Keeping a cold, reusable water bottle nearby also helps. If your drink is always within reach, you’re less likely to reach for a weight-reduction plan soda when you’re out and about.
If you drink weight-reduction plan soda because you’re hungry, look for something nutritious, like a handful of nuts, yogurt or a piece of fruit. These foods will satisfy you longer than a can of weight-reduction plan soda because they contain nutrients, like fiber, to keep you fuller for longer.
The final result
You don’t need to give up weight-reduction plan sodas completely. But being mindful of how much soda you drink and how often can help you make choices that better support your long-term health.

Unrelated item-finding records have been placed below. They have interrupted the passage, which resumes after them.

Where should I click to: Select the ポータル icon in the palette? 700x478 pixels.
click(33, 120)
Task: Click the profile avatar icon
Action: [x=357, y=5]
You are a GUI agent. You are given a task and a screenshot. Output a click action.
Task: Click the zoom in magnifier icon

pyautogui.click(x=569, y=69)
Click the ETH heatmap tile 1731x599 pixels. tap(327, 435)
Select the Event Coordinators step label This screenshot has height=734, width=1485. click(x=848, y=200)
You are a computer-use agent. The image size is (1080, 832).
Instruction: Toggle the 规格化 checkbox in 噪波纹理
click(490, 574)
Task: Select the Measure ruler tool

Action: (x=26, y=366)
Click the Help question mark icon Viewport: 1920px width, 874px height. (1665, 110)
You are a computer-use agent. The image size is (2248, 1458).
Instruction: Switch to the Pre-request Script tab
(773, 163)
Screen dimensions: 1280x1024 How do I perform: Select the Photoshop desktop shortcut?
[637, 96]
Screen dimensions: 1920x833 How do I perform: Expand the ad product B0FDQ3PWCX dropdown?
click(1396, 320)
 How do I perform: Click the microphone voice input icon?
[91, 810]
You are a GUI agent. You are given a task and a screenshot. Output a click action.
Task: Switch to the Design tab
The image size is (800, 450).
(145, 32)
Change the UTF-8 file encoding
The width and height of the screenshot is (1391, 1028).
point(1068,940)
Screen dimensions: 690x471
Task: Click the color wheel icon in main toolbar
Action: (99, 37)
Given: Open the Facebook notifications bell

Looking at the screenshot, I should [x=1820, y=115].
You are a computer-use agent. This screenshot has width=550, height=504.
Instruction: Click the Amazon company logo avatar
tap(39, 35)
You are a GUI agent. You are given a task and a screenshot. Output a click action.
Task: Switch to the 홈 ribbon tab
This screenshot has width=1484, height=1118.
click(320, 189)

Start small, be consistent, and let your taste buds adjust. Over time, you may find that what once tasted “bland” now seems refreshingly pure.
Lauren Ball is Professor of Community Health and Wellbeing at the University of Queensland; Emily Burch is a nutritionist and lecturer at Southern Cross College; and Mackenzie Derry is a registered dietitian, nutritionist and PhD candidate at the University of Queensland. This piece first appeared in The conversation.